Records:
[start]
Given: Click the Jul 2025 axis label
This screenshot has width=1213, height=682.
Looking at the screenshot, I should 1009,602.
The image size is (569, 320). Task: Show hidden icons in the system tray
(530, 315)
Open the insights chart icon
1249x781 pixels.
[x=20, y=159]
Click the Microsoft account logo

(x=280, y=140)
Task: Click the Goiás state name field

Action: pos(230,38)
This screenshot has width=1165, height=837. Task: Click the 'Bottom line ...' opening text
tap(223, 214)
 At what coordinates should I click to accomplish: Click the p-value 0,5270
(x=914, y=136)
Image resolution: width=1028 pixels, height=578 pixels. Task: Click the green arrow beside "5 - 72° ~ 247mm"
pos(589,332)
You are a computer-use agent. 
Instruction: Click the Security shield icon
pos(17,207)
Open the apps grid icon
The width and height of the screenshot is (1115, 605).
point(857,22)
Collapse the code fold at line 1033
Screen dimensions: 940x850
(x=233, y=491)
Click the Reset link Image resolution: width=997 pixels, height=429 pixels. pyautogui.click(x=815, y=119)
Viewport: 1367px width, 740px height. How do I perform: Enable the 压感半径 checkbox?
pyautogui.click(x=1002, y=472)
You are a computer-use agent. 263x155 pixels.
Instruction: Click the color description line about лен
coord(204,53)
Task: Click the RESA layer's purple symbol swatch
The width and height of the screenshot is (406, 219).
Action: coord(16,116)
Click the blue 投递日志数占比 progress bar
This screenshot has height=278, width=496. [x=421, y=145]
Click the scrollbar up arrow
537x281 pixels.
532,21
[end]
§ **Given task**
How many lines of the records above contain the string "resolution"? Give only the number.

§ **Written answer**
2